Justice

McGraw-Hill Revises Unfair Slave Description After Parent Complains

October 5th 2015

Textbook giant McGraw-Hill is altering its “World Geography” textbook after Texas mother Roni Dean-Burren complained on social media about the book's description of slaves as "workers" and immigrants. Last week, Dean-Burren's son text messaged her a photo of this description from his textbook, prompting her to post the picture on Instagram and make a Facebook video:

Shot of textbook from McGraw-HillFacebook/Roni Dean-Burren - facebook.com

"The Atlantic slave trade brought millions of workers...notice the nuanced language there. Workers implies wages...yes?" Dean-Burren wrote on Instagram.

Dean-Burren, a former high school English teacher, took to Facebook to explain in a video why this description is such an issue. She takes viewers through the textbook and demonstrates disbelief that many smart, intelligent people let this description get published.


"There is no mention of Africans working as slaves or being slaves," she says. "It just says we were workers."

Speaking to the Washington Post, Dean-Burren said the phrasing is alarming because it dismisses the fact that slaves were brought over to the U.S. against their will and implies they were compensated for their contributions as slaves.

“This is erasure,” Dean-Burren said. “This is revisionist history — retelling the story however the winners would like it told.”

After Dean-Burren's posts went viral, McGraw-Hill issued a statement on Facebook saying that the publisher will immediately alter the book's digital version and revise the hard copy the next time the book is printed.

"[W]e conducted a close review of the content and agree that our language in that caption did not adequately convey that Africans were both forced into migration and to labor against their will as slaves," the company wrote. "To communicate these facts more clearly, we will update this caption to describe the arrival of African slaves in the U.S. as a forced migration and emphasize that their work was done as slave labor. These changes will be reflected in the digital version of the program immediately and will be included in the program’s next print run."
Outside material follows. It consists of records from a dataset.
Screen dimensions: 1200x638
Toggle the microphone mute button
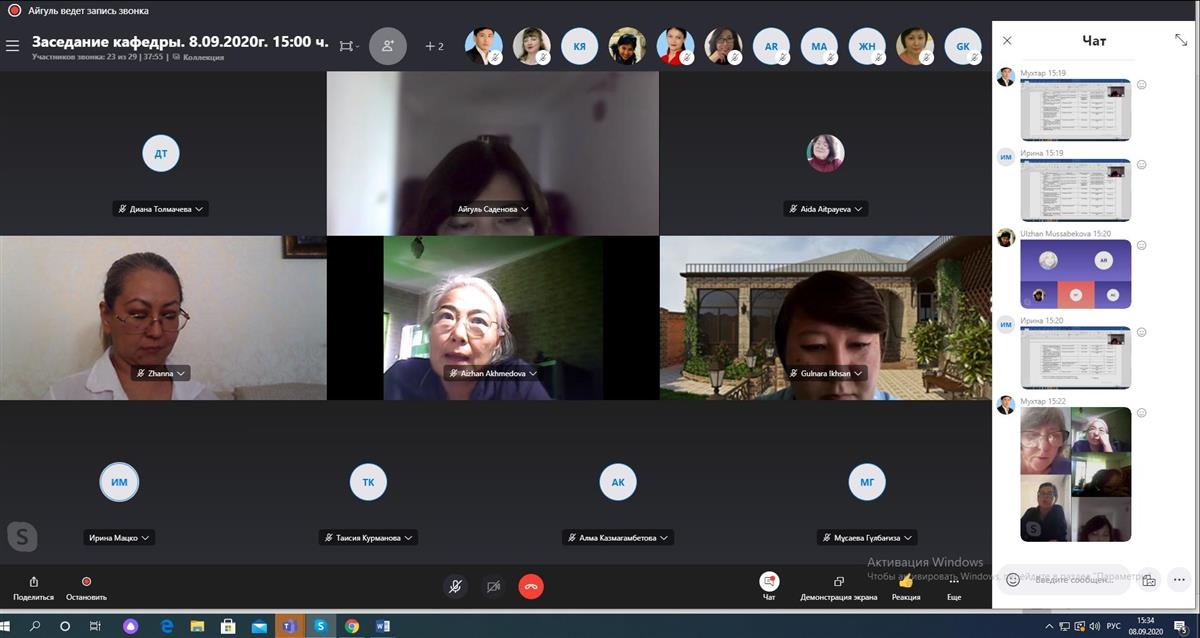point(455,587)
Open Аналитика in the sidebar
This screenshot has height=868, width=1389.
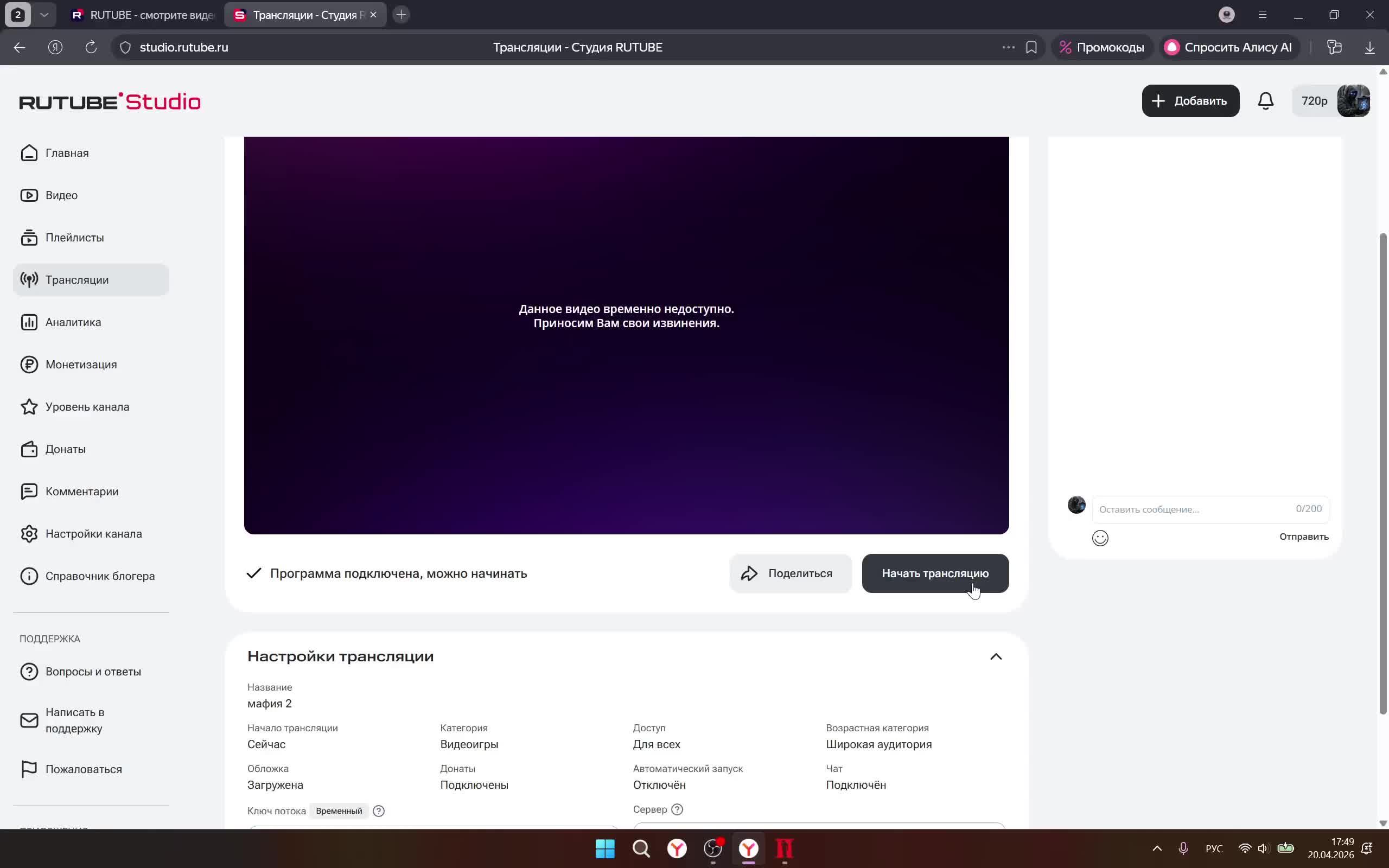(x=73, y=322)
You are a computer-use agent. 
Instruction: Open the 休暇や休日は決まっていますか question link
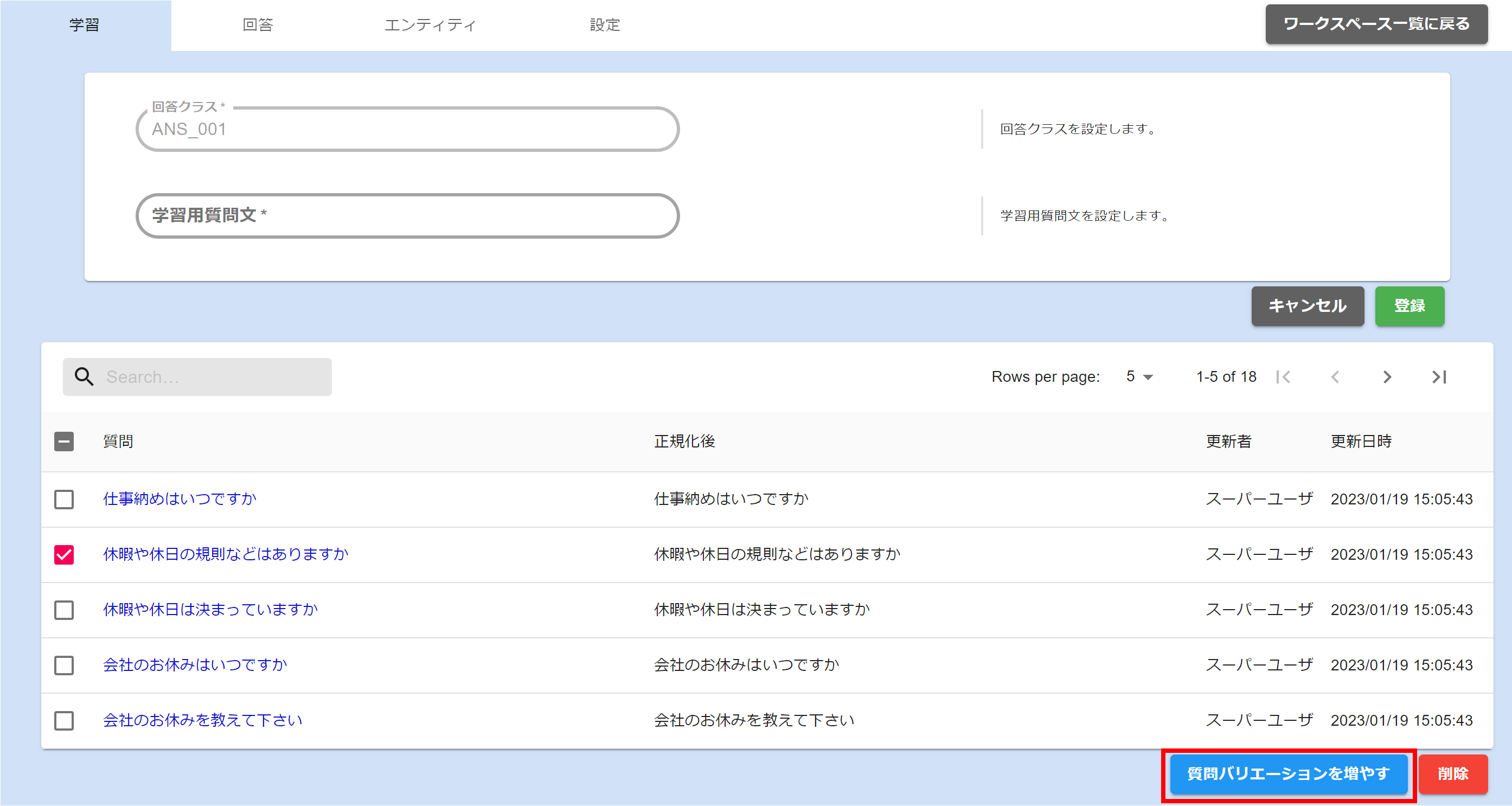(x=210, y=609)
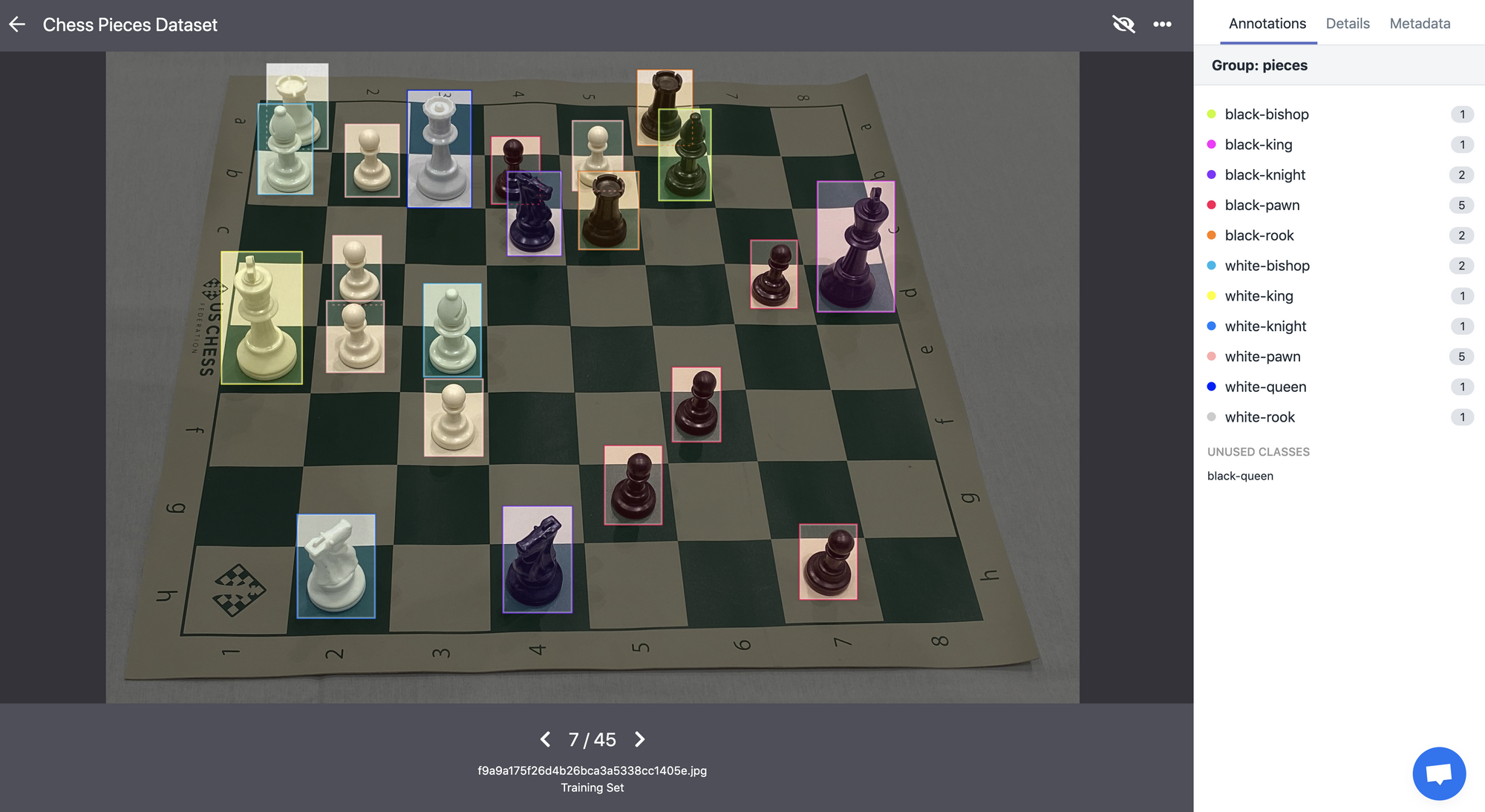This screenshot has height=812, width=1485.
Task: Go to next image arrow
Action: [639, 739]
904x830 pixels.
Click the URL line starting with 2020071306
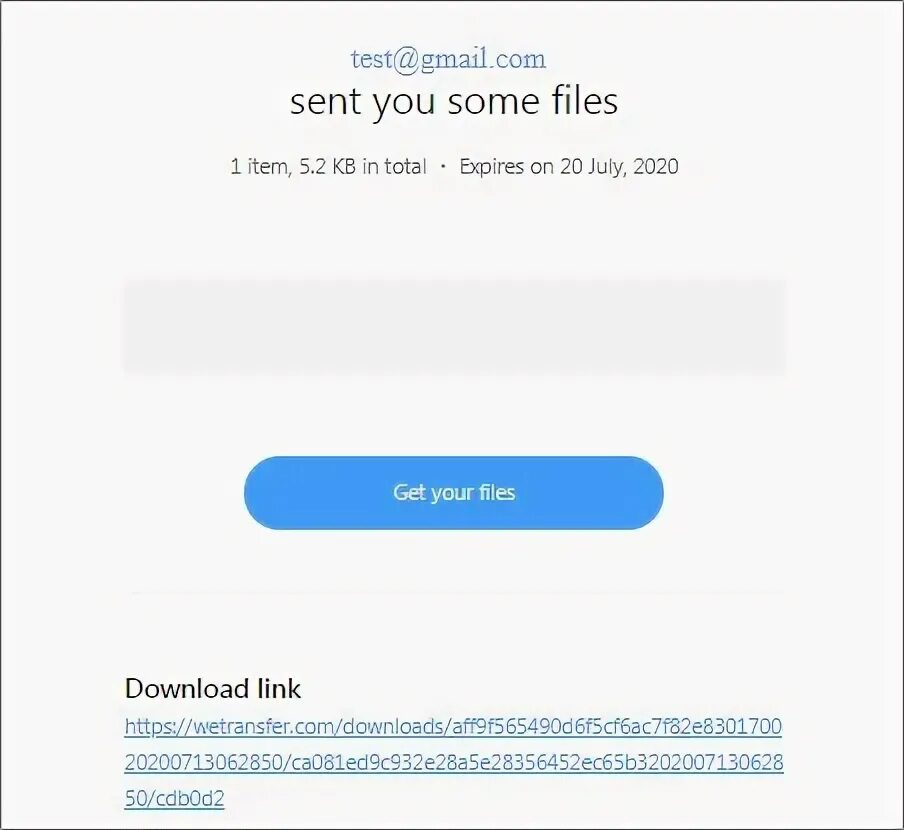pos(454,763)
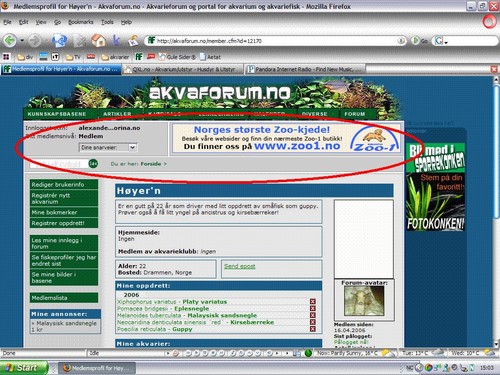500x375 pixels.
Task: Click the green Go button icon
Action: [415, 41]
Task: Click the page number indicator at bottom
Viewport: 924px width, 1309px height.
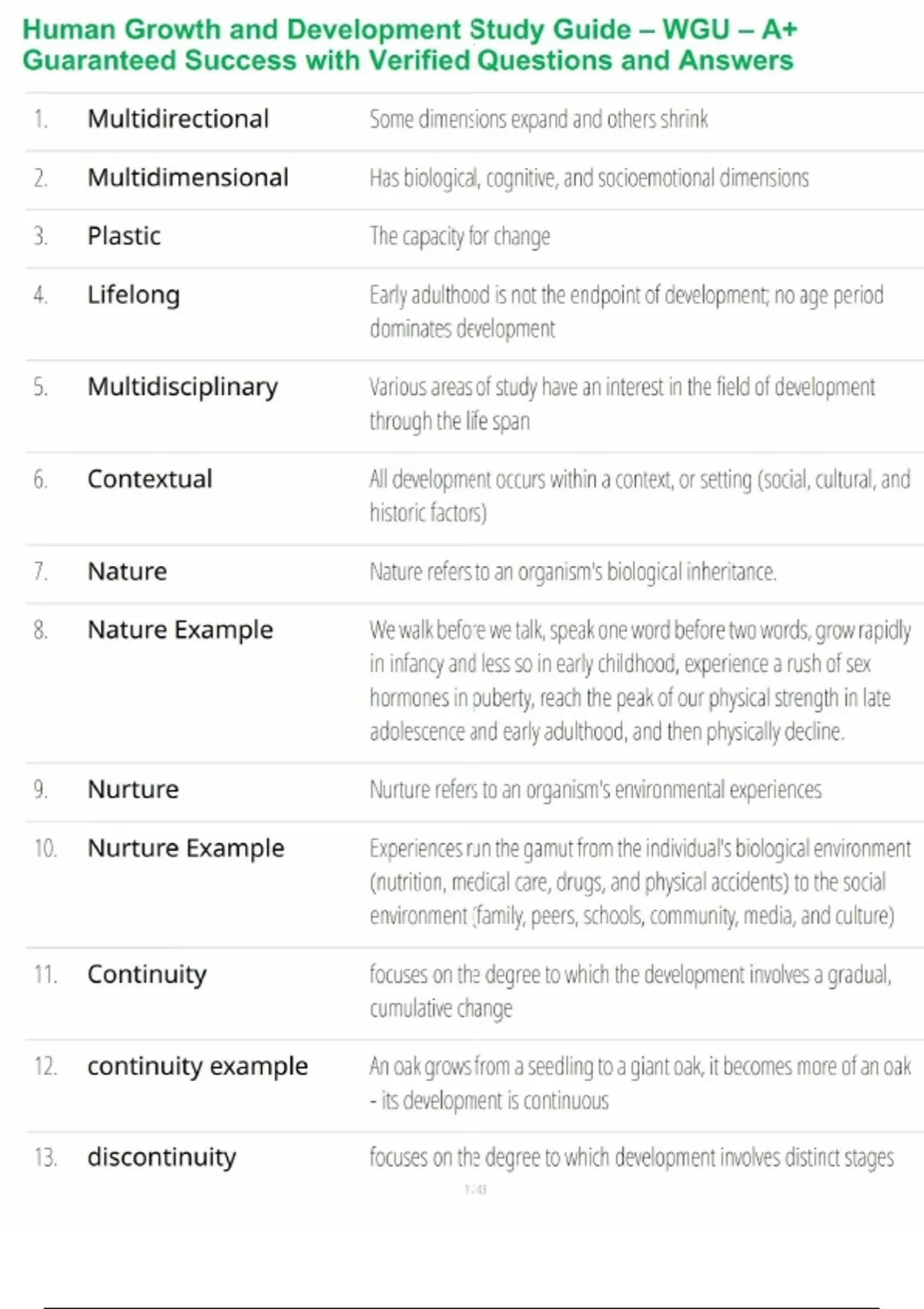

While Dean-Burren told The Post that this is an improvement, she is still concerned because many students use the hardcopy version. She also said her son's textbook is new and that it could take years until the next print version comes out.

“I know they can do better," she said. "They can send out a supplement. They can recall those books. Regardless of whether you’re left-leaning or right-leaning, you know that’s not really the story of slavery. Minimizing slavery in any way is a way of saying those black lives, those black bodies, that black pain didn’t matter enough to give it a full description."